Program & Topics

 

Space presents limitless possibilities for exploration, scientific inquiry, and commercial enterprise that push the boundaries of optical technology.   Fantastic images of objects in space, including Earth, have inspired generations of optical scientists and engineers, and continue to do so as higher performance or new needs arise.  Satellites and probes in space are equipped with imagers, sensors, measurement devices, and communication systems that are very often specialized, purpose-built optical equipment designed to survive the rigors of the environment.   Similarly, Earth-based optical systems used in space missions or applications often have unique requirements, exemplified by adaptive optics in large-aperture telescopes and high-bandwidth optical communications links.  This workshop examines emerging trends in the use of space, the consequences of growing interest from new-to-space users, and the resultant opportunities for the optical community.

Several trends are notably influencing the mindsets of scientists, engineers, planners, and decision makers in government, industry and academia. Trends that serve as topics for this workshop are:

  1. Optics supporting the renaissance in exploration of our solar system and beyond, including planets, moons, asteroids and the sun. An impetus also arises from proposed human missions to the Moon and Mars.
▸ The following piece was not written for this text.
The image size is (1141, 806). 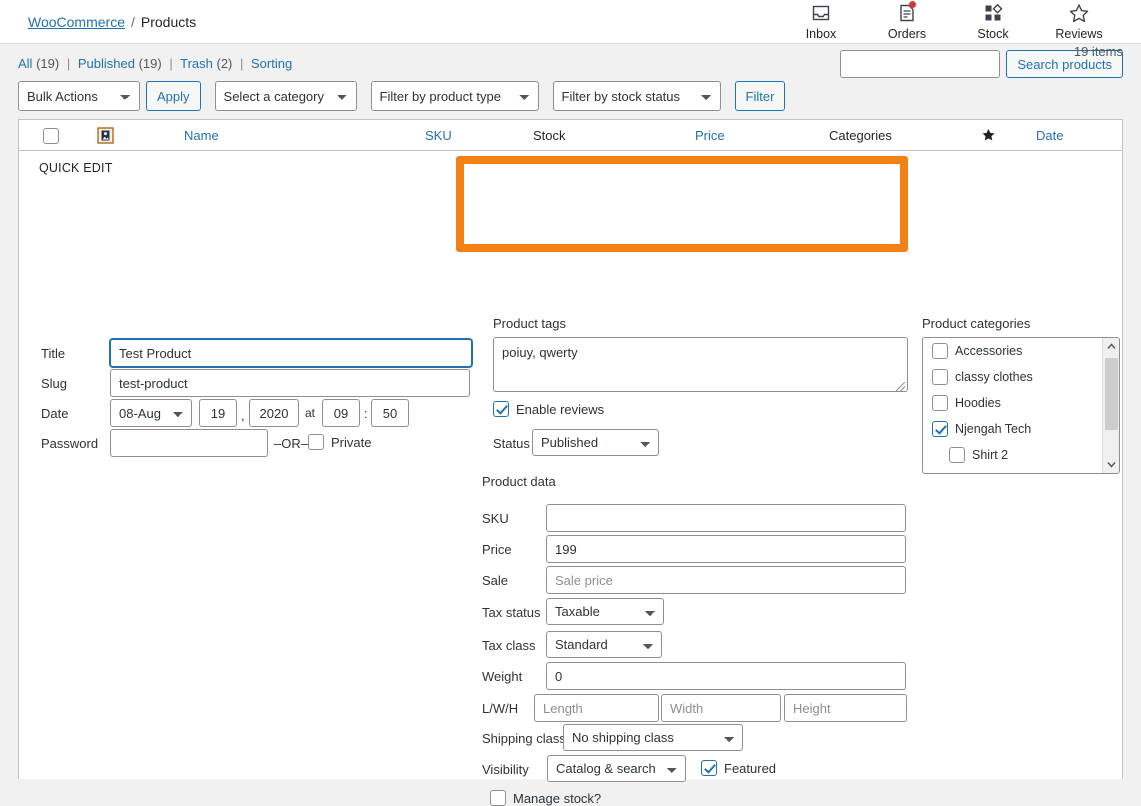 I want to click on table-header-row: Name SKU Stock Price Categories Date, so click(x=570, y=136).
  2. Quantum and fundamental science experiments in space that today include ultra-cold atom physics (atom interferometry, BECs, etc), gravity wave sensing, quantum key distribution, and ultra-long distance entanglement.
  3. Optics for laboratories and factories in space.The International Space Station hosts a wide range of investigations, including in the life sciences, where optical methods and equipment used on Earth need to be adapted for use in space.Future space platforms will increase that need, including when the manufacturing of tangible goods in space factories becomes a reality, creating a new space economy.
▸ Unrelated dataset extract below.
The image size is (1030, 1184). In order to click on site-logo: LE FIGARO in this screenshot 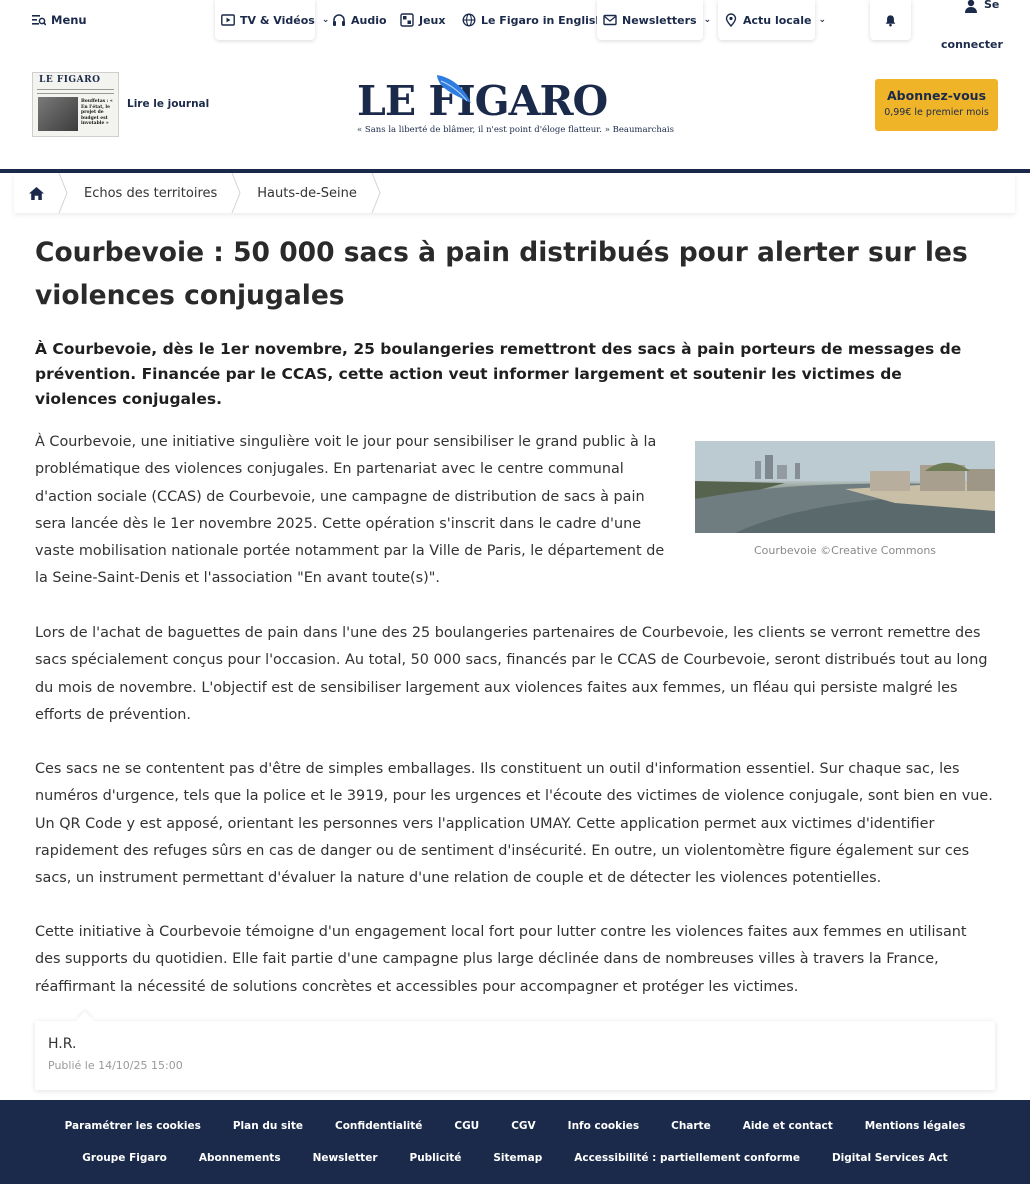, I will do `click(517, 100)`.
  4. Smaller optical systems for microsatellites (cubesats) and probes using new/unconventional optical methods that result in performance competitive with conventional, larger systems.Interest in these small-form factor systems come everywhere from start-ups and entrepreneurs to the major defense contractors and governments.
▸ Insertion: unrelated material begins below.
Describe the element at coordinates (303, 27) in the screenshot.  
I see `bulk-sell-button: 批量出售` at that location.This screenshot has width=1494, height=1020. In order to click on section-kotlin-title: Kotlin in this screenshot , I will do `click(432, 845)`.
  5. Optical communication systems in space-to-ground and space-to-space links to transmit high-resolution, low-latency imagery in space exploration and remote sensing, and to support data services not available through conventional terrestrial data networks.
  6. Optical methods that enable satellite formations and constellations in applications that include optical communications networks, synthetic aperture telescopes, metrology/geodesy, and various science missions.
  7. New-to-space users and investors attracted by science and commercial opportunities who need to know the design, qualification, and use of optical technology for their space applications.
  8. The commoditization of space technology and the use of COTS components to lower cost, particularly for shorter-duration missions that have reduced reliability requirements.